Once we were released from solitary confinement Kamau began teaching inmates to read and write in the Prison’s Education Programme. He counselled inmates and attended weekly church services. He also successfully organised and ran the prison’s basketball competition for inmates and for almost 3 years single-handedly prepared the weekly visit-passes for the families and friends of the inmates. Despite his contribution to the rehabilitation programme he found time for his own intellectual and spiritual development, studying and writing. Kamau participated in the arts and crafts exhibition, showing off his originality, creativity and some skills, producing craftwork, using items which are normally discarded.

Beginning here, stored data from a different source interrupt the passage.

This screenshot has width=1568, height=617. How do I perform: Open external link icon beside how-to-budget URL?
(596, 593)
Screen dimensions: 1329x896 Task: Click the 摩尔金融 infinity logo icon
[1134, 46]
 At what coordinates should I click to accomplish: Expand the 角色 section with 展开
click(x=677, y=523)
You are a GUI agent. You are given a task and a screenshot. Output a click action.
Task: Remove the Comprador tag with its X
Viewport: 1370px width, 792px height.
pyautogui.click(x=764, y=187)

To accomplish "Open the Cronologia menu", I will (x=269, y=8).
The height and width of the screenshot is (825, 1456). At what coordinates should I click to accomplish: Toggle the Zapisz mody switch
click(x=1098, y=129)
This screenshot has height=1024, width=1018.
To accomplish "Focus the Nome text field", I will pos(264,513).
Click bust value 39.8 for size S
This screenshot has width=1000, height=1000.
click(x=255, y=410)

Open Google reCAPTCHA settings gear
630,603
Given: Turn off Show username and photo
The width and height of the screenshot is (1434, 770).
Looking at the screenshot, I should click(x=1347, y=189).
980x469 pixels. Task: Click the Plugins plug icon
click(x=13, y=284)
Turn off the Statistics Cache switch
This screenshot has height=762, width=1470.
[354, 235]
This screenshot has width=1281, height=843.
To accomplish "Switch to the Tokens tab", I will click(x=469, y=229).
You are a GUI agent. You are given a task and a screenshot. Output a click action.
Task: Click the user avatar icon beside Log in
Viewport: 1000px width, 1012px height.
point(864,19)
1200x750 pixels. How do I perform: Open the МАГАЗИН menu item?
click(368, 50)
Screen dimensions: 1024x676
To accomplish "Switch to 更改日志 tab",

The events of October 1983, and the extremely harsh conditions of his subsequent imprisonment, had left him profoundly traumatised. And though his health was severely affected he seldom complained or whined or blamed anyone. Indeed, it was those terrible situations, and having to live through so many harrowing experiences, that contributed to Kamau growing as a person, becoming even more God centred, relying more on the goodness and grace of God.
With His help, Kamau was able to purge himself of the bitterness and anger that had taken hold of him. His focus on helping others also gave him the strength to focus less on his own almost hopeless situation. Service to humanity had been the driving force in Kamau’s life. It was never for material or personal gain.
The desire to see poor people’s lives bettered was what drove him to become involved in the students’ struggles in the early 1970s, the anti- Gairy struggles and in building the Grenada Revolution. He did it all not because he was looking for anything for himself, but because he wanted to give all of himself for a cause he believed in and was prepared to die for. Kamau’s love of people and music; the leadership he showed politically, and culturally; his role in the cultural and musical life of the Carenage and surrounding areas, will never be forgotten.
Today, as we say farewell to our dear brother, our comrade and dear friend, we remember his sacrifice, his multifaceted contribution to our beloved country, his pain, his sorrows, his fears, his joys, because they are ours too.
Kamau can indeed say like Paul in 2 Timothy 4:7-8, “I have fought the good fight, I have finished the race, I have kept the faith. Henceforth there is laid up for me the crown of righteousness, which the Lord, the righteous judge, will award to me on that day, and not only to me but also to all who have loved his appearing.”
Goodbye, Pretty-Boy! Wherever you are in the distant Universe, like a star looking down on us, with your gentle, winsome smile ~ probably saying, “Chalky, it’s great up here, come and join me”. Sorry, Pretty Boy, I ent ready yet! May you Rest In Peace! May God bless us all. Whatever, wherever, you will always be with us!!